Ketika proses pematangan yang dipicu dengan gas etilen berlangsung, terjadi
perubahan-perubahan pada bebuahan. Perubahan fisiologi yang terjadi selama proses
pematangan adalah terjadinya proses respirasi kliamterik, diduga dalam proses
pematangan oleh etilen mempengaruhi respirasi klimaterik melalui dua cara, yaitu:
1. Etilen mempengaruhi permeabilitas membran, sehingga permeabilitas sel
menjadi besar, hal tersebut mengakibatkan proses pelunakan
sehingga metabolisme respirasi dipercepat.

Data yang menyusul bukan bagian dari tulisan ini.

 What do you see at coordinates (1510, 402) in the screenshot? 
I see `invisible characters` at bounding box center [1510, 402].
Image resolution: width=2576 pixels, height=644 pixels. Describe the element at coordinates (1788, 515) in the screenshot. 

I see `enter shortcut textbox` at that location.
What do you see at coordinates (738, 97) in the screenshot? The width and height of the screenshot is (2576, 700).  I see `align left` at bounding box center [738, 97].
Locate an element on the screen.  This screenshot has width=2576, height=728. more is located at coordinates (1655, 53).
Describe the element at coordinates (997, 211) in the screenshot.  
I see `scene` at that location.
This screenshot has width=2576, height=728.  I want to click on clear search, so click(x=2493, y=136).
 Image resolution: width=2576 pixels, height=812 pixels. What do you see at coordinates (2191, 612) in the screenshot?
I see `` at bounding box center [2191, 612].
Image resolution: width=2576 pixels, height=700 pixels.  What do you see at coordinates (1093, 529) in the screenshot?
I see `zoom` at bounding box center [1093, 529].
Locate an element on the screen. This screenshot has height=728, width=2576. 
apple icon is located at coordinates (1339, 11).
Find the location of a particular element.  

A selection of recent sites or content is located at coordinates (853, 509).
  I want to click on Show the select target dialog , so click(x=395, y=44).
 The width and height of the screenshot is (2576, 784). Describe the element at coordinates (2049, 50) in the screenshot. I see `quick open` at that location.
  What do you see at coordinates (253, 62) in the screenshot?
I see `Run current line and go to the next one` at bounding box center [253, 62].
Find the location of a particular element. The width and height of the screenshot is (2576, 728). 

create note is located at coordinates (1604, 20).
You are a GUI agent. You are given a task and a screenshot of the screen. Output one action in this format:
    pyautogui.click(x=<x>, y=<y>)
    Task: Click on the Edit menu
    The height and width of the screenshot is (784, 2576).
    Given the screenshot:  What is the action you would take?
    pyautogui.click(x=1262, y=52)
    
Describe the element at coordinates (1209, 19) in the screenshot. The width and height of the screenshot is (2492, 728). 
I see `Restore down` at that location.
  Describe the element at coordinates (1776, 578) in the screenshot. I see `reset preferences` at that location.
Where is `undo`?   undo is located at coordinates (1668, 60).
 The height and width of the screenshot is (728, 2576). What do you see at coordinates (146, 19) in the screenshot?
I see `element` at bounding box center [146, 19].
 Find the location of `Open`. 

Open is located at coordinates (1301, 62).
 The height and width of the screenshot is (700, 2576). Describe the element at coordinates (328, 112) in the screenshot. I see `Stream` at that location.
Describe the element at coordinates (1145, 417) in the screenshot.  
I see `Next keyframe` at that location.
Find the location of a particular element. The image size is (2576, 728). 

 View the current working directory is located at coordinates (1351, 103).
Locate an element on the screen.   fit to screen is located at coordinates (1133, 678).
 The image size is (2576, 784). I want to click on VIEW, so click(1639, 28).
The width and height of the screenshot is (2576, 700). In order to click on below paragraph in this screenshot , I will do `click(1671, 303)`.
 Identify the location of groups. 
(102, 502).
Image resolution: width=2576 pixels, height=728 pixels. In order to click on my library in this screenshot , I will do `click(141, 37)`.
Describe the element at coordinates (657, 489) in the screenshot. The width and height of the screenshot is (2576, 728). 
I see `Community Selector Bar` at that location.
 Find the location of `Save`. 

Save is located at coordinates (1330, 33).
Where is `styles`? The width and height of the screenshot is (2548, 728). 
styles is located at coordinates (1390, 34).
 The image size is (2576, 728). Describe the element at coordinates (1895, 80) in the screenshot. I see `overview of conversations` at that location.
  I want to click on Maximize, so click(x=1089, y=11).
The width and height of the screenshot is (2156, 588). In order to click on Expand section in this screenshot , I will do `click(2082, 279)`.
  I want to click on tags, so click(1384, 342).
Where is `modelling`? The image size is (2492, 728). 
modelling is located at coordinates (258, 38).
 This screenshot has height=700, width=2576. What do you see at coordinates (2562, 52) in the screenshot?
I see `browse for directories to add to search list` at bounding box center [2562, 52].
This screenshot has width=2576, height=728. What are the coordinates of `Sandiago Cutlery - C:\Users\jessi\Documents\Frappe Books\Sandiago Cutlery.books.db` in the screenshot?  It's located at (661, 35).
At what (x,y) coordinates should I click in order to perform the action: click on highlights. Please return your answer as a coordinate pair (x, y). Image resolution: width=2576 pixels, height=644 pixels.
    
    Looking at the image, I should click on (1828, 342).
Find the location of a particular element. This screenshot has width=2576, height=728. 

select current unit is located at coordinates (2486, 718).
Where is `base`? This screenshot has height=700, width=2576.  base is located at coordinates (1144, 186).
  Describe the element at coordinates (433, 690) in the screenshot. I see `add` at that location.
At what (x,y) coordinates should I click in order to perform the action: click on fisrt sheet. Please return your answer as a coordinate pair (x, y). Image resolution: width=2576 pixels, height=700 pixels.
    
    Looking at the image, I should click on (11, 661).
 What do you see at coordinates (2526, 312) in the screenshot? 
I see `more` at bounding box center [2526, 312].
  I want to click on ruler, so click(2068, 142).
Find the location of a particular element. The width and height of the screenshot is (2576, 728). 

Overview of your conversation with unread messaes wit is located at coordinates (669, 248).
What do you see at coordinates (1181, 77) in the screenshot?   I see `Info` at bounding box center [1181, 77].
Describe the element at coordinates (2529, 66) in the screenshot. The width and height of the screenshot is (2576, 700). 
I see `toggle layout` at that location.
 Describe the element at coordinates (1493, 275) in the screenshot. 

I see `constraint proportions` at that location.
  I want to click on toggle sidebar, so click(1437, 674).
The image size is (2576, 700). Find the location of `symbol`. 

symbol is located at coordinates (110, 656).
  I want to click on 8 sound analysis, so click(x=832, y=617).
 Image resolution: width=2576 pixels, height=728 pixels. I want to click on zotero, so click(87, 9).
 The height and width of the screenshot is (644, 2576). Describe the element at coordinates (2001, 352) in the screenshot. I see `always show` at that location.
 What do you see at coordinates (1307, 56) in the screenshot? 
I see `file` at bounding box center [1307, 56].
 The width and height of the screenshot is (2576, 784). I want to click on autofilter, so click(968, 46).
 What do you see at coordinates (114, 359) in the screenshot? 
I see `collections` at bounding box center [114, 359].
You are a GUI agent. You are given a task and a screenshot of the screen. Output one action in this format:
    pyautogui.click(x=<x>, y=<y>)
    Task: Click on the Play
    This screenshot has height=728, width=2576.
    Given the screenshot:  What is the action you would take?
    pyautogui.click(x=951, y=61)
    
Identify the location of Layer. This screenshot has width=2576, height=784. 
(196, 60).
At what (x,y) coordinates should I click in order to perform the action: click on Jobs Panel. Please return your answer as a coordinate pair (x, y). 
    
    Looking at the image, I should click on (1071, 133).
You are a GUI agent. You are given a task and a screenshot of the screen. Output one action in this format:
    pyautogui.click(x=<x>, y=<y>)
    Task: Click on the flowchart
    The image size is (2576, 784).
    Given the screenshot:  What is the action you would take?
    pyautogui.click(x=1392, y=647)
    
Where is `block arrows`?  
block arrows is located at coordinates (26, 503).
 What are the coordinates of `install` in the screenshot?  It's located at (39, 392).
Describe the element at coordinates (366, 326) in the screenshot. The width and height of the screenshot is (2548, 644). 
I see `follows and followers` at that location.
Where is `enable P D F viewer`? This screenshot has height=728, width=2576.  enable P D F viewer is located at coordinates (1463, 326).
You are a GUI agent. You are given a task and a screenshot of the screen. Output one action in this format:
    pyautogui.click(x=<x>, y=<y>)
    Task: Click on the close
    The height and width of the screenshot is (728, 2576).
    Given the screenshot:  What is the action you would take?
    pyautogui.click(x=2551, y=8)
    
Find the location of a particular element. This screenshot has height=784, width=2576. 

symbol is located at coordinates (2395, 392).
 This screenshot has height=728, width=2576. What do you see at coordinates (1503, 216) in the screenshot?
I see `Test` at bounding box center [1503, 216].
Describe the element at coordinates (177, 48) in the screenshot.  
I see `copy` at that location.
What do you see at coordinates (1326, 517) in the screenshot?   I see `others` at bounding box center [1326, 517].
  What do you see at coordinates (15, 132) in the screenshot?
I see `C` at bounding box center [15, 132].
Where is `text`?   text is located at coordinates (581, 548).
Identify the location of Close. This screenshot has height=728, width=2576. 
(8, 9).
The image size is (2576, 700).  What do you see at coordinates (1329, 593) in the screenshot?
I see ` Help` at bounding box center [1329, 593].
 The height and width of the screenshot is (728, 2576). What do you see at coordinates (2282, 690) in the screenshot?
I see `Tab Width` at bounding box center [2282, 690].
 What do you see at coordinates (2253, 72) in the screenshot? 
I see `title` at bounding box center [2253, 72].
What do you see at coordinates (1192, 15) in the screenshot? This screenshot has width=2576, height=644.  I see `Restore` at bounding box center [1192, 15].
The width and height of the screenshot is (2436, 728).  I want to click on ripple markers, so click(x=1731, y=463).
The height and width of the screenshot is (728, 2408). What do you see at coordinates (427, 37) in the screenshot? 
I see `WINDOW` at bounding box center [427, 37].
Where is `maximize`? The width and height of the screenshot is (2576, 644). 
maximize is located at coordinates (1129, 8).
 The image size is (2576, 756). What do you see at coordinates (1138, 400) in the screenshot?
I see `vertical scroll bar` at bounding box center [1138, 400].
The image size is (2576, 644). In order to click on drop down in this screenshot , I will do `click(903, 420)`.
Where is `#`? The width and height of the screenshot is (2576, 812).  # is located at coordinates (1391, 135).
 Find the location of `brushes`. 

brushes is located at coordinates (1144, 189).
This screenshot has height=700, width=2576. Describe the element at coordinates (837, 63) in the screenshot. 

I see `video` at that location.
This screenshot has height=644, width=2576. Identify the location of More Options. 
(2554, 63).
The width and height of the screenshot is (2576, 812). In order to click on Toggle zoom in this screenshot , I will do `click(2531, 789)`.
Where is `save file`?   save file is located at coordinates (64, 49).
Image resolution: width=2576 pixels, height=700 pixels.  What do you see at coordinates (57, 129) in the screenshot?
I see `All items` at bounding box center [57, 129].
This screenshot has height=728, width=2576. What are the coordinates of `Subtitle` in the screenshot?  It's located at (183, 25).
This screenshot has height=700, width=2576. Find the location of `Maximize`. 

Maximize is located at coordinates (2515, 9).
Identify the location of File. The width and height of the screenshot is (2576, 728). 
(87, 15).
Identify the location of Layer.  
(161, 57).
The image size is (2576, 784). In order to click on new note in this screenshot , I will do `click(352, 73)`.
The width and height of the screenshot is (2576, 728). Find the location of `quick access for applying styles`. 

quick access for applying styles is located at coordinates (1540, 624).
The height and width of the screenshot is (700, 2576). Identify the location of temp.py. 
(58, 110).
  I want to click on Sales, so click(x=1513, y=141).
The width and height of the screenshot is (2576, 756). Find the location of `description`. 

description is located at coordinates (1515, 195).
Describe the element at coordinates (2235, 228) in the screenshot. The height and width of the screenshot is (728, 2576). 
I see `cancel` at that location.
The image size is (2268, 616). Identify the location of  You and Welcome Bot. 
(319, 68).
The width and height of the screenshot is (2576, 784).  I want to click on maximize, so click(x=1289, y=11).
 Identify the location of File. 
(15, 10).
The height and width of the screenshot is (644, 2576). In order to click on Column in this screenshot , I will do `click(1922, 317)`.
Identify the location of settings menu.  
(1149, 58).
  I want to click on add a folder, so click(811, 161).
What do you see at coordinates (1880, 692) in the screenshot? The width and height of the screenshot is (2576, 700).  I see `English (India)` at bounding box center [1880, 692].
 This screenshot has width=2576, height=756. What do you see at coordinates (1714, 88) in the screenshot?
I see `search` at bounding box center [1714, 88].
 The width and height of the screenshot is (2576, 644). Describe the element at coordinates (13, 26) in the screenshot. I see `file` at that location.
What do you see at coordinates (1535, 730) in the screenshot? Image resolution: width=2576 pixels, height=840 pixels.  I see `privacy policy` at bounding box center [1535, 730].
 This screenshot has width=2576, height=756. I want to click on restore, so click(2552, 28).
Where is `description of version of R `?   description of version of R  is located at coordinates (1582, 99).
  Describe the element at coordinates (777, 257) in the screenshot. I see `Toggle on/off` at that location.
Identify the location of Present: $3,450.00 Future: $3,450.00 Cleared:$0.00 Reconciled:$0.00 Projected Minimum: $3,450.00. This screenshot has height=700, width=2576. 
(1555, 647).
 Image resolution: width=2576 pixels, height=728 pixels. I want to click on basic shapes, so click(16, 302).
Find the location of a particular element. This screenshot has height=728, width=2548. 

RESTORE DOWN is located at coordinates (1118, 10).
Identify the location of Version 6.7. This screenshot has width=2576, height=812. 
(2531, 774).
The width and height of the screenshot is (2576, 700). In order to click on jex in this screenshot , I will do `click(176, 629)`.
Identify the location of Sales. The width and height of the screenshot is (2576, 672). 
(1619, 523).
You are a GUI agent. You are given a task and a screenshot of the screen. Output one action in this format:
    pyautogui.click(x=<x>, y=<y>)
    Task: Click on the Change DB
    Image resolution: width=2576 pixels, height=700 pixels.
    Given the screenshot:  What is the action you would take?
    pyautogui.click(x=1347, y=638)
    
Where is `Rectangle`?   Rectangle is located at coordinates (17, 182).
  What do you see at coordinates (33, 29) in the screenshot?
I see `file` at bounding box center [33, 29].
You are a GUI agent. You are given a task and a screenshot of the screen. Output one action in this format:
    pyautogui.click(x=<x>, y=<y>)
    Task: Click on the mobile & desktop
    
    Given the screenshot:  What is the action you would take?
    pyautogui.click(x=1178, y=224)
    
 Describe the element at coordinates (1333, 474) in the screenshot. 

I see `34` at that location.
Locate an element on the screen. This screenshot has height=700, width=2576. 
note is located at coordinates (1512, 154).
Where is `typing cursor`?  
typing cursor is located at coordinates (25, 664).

2. Selama klimaterik, kandungan protein meningkat dan diduga etilen lebih
merangsang sintesis protein pada saat itu. Protein yang terbentuk akan terlihat
dalam proses pematangan dan proses klimaterik mengalami peningkatan enzim-
enzim respirasi.
Berdasarkan literatur yang telah diperoleh, bahwa terjadi perubahan secara
fisiologis dan kimiawi pada buah selama penyimpanan dengan penambahan etilen, hal
serupa terjadi pada bebuahan yang diamati pada praktikum ini. Perubahan pada sampel
pengamatan meliputi perubahan warna, susut bobot, penampakan sensoris, kadar pH,
aroma buah dan kekerasan. Maka secara umum dapat dikatakan bahwa penambahan gas
etilen memengaruhi parameter-parameter pematangan pada buah selama proses
penyimpanan.
Beberapa faktor yang dapat mempengaruhi pemasakan dan pematangan produk
hortikultura adalah respirasi dan produksi etilen. Pada buah yang tergolong klimakterik
akan menunjukkan peningkatan CO2 sehingga akan terjadi proses pemasakan atau
pematangan. Buah klimakterik akan menghasilkan produksi etilen yang lebih banyak
dibandingkan dengan produksi buah non klimakterik. Buah non klimakterik akan
menurunkan produksi CO2 (Santoso dan Purwoko 1995).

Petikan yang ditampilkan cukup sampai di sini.